My research done during my PhD at Johns Hopkins can be found on my academic website here:

Research From Ph.D. Studies at Johns Hopkins

Declarative Programming Via Term Rewriting (PhD dissertation) [Dissertation Document]

The code will be posted online soon.

I present a new approach to implementing weighted logic programming languages. I first present a bag-relational algebra that is expressive enough to capture the desired denotational semantics, directly representing the recursive conjunctions, disjunctions, and aggregations that are specified by a source program. For the operational semantics, I develop a term-rewriting system that executes a program by simplifying its corresponding algebraic expression.

I have used this approach to create the first complete implementation of the Dyna programming language. A Dyna program consists of rules that define a potentially infinite and cyclic computation graph, which is queried to answer data-dependent questions. Dyna is a unified declarative framework for machine learning and artificial intelligence researchers that supports dynamic programming, constraint logic programming, reactive programming, and object-oriented programming. I have further modernized Dyna to support functional programming with lambda closures and embedded domain-specific languages.

The implementation includes a front-end that translates Dyna programs to bag-relational expressions, a Python API, hundreds of term rewriting rules, and a procedural engine for determining which rewrite rules to apply. The rewrite rules generalize techniques used in constraint logic programming. In practice, our system is usually able to provide simple answers to queries.

Mixing disparate programming paradigms is not without challenges. We had to rethink the classical techniques used to implement logic programming languages. This includes the development of a novel approach for memoization (dynamic programming) that supports partial memoization of fully or partially simplified algebraic expressions, which may contain delayed, unevaluated constraints. Furthermore, real-world Dyna programs require fast and efficient execution. For this reason, I present a novel approach to just-in-time (JIT) compile sequences of term rewrites using a custom tracing JIT.

Evaluation of Logic Programs with Built-Ins and Aggregation: A Calculus for Bag Relations [paper] [Code]

Authors: Matthew Francis-Landau, Tim Vieira, Jason Eisner

We present a scheme for translating logic programs, which may use aggregation and arithmetic, into algebraic expressions that denote bag relations over ground terms of the Herbrand universe.
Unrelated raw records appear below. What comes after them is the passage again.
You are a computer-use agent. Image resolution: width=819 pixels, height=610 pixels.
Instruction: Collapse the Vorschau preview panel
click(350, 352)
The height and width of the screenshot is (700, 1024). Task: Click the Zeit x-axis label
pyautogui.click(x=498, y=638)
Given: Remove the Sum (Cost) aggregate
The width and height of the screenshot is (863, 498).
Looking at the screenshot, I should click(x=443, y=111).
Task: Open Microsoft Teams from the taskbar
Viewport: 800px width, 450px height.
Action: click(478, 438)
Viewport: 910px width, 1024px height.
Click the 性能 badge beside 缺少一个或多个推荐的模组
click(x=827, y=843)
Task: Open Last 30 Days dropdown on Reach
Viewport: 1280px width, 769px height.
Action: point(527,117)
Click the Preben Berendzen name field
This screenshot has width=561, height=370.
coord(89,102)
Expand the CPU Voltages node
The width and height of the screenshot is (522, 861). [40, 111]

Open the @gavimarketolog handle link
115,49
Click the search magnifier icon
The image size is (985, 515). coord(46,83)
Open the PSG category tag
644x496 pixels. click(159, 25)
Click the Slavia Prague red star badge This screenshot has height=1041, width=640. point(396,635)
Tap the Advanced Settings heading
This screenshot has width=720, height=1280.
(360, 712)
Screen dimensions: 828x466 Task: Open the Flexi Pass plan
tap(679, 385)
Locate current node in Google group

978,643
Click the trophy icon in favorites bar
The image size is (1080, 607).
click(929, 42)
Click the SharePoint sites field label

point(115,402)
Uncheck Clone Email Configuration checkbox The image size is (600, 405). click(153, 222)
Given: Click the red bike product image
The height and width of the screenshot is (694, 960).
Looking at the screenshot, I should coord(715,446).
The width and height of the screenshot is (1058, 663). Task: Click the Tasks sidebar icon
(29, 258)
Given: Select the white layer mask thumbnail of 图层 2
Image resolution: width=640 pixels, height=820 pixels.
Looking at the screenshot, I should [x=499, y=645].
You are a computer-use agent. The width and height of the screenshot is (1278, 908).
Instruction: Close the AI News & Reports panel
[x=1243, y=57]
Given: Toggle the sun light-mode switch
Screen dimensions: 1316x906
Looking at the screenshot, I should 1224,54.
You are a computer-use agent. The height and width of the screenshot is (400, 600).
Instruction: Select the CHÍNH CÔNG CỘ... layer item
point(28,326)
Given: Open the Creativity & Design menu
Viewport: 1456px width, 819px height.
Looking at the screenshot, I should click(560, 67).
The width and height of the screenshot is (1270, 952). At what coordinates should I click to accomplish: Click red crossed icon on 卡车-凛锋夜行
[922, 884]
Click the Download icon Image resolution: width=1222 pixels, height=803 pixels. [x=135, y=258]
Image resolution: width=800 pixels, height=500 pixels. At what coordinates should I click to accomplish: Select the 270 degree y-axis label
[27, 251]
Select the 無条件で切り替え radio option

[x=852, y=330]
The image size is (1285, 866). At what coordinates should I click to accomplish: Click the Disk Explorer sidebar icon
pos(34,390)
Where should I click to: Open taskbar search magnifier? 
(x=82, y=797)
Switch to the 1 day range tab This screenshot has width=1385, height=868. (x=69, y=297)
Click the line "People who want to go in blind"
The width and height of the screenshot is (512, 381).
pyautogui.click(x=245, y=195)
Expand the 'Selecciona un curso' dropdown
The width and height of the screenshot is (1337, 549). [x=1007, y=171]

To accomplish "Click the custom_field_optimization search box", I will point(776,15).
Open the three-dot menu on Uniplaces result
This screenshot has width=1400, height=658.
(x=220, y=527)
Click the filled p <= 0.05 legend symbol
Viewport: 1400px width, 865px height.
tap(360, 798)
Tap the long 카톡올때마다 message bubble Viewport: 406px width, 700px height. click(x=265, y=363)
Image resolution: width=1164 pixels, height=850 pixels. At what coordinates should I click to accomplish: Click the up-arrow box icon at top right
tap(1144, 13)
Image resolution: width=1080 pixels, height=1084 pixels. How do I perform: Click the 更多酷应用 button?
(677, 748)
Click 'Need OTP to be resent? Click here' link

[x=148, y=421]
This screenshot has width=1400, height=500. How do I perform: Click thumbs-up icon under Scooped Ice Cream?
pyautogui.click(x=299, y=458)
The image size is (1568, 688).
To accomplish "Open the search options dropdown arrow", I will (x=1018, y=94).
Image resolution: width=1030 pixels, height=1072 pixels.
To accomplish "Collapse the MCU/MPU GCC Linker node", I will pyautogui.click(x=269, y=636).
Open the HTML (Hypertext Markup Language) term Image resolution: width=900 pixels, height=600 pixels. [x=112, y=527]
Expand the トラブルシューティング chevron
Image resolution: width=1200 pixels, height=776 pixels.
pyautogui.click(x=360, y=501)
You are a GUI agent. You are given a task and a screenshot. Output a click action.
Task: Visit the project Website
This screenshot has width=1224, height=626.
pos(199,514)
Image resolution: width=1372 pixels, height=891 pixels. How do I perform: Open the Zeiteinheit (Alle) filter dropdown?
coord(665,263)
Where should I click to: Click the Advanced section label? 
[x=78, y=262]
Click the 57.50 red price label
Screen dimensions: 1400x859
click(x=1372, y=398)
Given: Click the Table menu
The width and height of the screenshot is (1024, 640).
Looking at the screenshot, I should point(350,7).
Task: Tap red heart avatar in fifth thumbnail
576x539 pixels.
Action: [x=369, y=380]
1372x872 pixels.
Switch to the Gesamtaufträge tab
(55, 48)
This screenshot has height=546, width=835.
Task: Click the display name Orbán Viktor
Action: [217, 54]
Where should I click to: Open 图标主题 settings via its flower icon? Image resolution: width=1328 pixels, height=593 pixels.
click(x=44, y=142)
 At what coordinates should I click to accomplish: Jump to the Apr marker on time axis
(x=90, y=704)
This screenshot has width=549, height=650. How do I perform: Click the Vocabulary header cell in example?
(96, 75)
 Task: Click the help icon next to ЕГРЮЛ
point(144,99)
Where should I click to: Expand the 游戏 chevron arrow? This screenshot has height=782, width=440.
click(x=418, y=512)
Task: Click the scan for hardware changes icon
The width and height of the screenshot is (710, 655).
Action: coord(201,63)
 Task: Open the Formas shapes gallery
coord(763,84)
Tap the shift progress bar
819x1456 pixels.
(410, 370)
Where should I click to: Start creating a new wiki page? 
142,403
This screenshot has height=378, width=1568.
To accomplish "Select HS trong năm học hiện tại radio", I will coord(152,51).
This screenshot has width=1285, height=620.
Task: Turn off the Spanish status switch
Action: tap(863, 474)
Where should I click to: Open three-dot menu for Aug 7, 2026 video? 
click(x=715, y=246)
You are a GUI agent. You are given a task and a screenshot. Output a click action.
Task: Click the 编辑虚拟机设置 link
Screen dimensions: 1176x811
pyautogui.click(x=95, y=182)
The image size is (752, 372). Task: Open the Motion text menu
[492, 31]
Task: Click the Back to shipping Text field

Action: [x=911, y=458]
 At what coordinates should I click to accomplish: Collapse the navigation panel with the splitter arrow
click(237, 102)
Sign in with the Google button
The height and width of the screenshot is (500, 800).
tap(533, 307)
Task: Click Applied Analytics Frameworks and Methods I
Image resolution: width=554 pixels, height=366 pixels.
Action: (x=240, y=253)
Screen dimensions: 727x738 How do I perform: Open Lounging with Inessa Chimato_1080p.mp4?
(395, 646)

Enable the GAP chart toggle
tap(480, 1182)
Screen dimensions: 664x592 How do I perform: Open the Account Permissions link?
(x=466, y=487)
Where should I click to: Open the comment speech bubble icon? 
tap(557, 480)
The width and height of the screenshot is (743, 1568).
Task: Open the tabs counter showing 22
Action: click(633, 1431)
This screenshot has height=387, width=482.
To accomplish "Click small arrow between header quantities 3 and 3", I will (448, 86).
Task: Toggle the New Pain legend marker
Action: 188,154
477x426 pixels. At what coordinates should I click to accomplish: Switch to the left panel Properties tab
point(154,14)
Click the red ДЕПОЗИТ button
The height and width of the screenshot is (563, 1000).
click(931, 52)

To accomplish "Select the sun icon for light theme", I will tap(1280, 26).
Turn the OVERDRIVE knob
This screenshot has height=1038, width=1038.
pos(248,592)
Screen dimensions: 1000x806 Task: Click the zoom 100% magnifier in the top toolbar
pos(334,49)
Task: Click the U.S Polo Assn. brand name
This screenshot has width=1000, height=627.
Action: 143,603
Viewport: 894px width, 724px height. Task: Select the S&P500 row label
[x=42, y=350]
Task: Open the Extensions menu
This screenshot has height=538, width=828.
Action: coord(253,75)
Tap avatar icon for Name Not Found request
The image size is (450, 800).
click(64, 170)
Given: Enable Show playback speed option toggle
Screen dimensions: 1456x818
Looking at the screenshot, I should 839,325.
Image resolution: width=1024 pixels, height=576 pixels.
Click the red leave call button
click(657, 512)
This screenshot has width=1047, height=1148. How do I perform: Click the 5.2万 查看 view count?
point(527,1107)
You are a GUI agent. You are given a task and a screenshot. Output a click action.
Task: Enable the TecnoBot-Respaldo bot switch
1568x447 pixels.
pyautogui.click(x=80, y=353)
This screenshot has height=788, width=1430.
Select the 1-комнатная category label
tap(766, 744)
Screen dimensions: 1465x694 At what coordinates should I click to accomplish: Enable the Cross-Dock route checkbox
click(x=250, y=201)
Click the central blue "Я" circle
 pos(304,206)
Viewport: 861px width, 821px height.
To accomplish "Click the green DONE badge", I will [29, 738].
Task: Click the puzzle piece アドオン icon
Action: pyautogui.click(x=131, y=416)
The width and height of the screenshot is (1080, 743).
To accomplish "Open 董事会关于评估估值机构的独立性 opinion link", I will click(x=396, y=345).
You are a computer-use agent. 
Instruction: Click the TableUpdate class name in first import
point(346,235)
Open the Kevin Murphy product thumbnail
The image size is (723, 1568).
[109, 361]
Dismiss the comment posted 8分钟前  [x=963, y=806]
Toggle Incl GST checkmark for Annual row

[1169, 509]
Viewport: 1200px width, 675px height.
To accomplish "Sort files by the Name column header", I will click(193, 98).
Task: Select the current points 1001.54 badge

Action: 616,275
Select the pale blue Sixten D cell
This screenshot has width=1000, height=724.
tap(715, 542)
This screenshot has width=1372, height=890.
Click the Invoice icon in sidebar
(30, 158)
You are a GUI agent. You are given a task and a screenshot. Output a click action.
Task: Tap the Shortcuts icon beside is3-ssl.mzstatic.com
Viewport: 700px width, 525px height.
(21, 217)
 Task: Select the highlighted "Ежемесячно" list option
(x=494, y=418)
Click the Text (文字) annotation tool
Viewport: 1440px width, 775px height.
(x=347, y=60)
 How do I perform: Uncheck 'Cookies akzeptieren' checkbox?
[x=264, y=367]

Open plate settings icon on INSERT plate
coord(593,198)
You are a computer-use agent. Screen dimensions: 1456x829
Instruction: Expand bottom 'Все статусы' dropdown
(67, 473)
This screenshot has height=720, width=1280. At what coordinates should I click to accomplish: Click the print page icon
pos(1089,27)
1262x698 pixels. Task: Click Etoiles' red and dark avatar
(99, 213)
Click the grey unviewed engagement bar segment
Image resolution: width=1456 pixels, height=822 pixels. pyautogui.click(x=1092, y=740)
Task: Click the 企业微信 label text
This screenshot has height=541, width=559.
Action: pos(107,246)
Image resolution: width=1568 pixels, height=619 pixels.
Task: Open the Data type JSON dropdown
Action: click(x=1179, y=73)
To evaluate queries against these relations, we develop an operational semantics based on term rewriting of the algebraic expressions. This approach can exploit arithmetic identities and recovers a range of useful strategies, including lazy strategies that defer work until it becomes possible or necessary.

Exact and/or Fast Nearest Neighbors [Paper] [code]

Authors: Matthew Francis-Landau, Benjamin Van Durme

Prior methods for retrieval of nearest neighbors in high dimensions are fast and approximate–providing probabilistic guarantees of returning the correct answer–or slow and exact performing an exhaustive search. We present Certified Cosine, a novel approach to nearest-neighbors which takes advantage of structure present in the cosine similarity distance metric to offer certificates. When a certificate is constructed, it guarantees that the nearest neighbor set is correct, possibly avoiding an exhaustive search. Certified Cosine’s certificates work with high dimensional data and outperform previous exact nearest neighbor methods on these datasets.

MFST: A Python OpenFst Wrapper With Support for Custom Semirings and Jupyter Notebooks [Paper] [Code]

Authors: Matthew Francis-Landau

This paper introduces mFST, a new Python library for working with Finite-State Machines based on OpenFst. mFST is a thin wrapper for OpenFst and exposes all of OpenFst’s methods for manipulating FSTs. Additionally, mFST is the only Python wrapper for OpenFst that exposes OpenFst’s ability to define a custom semirings. This makes mFST ideal for developing models that involve learning the weights on a FST or creating neuralized FSTs. mFST has been designed to be easy to get started with and has been previously used in homework assignments for a NLP class as well in projects for integrating FSTs and neural networks. In this paper, we exhibit mFST API and how to use mFST to build a simple neuralized FST with PyTorch.

Dyna: Toward a Self-Optimizing Declarative Language for Machine Learning Applications [Paper] [Slides]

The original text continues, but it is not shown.